VNC Devlog # 3: Ship pipeline
In the last few months I've been designing the pipeline for producing high quality spaceship models for my Indie Game Von Neumann's Catastrophe.
I've been trying to find the right balance between low-poly/low-fi and realism. I'm deliberately eschewing full-baking processes with dedicated million+ poly models that get baked into high-resolution normal maps for a few reasons:
Complicated linear process that makes changes costly. I'm just a one-man team so anything that saves me time and effort is a win.
High impact on the number of draw-calls: having a dedicated set of baked textures for every single ship (and the materials to use these textures effectively) not only costs a lot of memory, but it limits how many different ships can be on screen at any one time.
Making variations or modularity is hard.
So instead of that I've decided to make my own pipeline to create hard-surface spaceships.
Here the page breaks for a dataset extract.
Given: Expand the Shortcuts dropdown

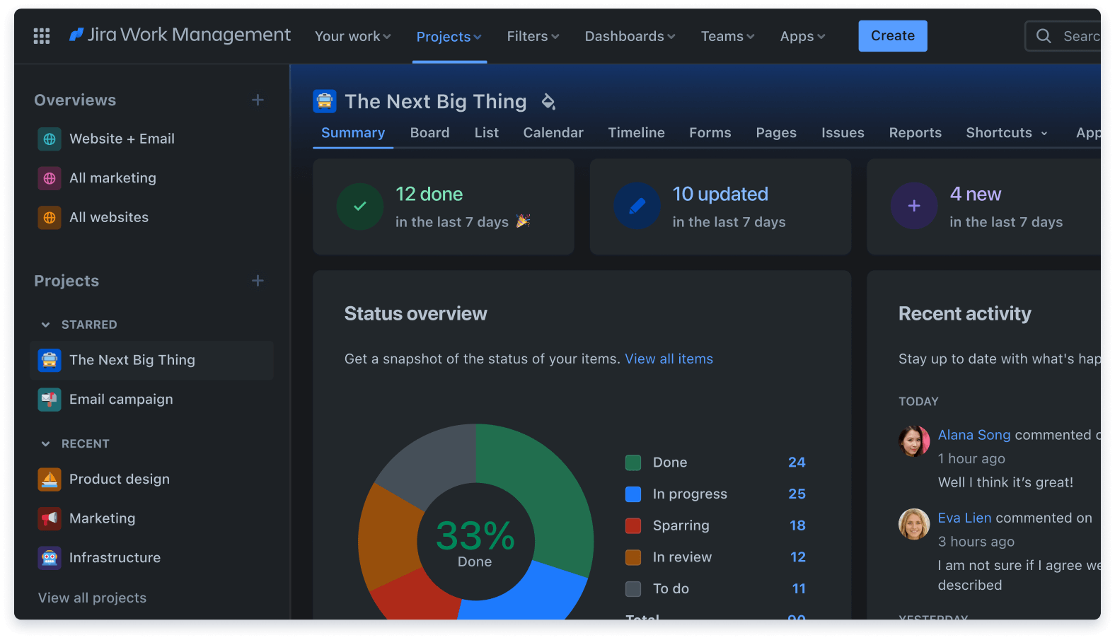Looking at the screenshot, I should 1006,133.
I've created a custom Shader in both Unity and Blender that allows me to render a potentially infinite amount of different ships all from just one single Material and few textures. By using a UV unwrapping process called "using a trimsheet", I can select various parts of my models and give their surfaces pre-defined characteristics (albedo, metallicity, roughness/smoothness, emission) by sampling 2 small 128x128 textures: one for the base colour, and the other with 3 channel masks (i.e. RGB). I use one further texture, which is a normal map with a tiling panel-like structure. This texture is overlaid on the final result by using an additional UV-map on top of the default one.
Custom Shader in Blender. I managed to create the exact same shader in Unity's URP using Shadergraph.
Lightmaps
The one thing about space is that it always has a very stark lighting scheme (i.e. one very, very bright infinite distance pointlight). Many games rely on Screen Space Reflections or baked cubemaps to give rendered objects the appearance of being indirectly lit from all sides, but in space, unless you're flying very close to a celestial body, the reflection in most cases is almost 99% pure black. I could fix this by adding unrealistically colourful nebulae, but I'm making a hard-sci-fi game set in our galactic neighbourhood, so that just wouldn't do.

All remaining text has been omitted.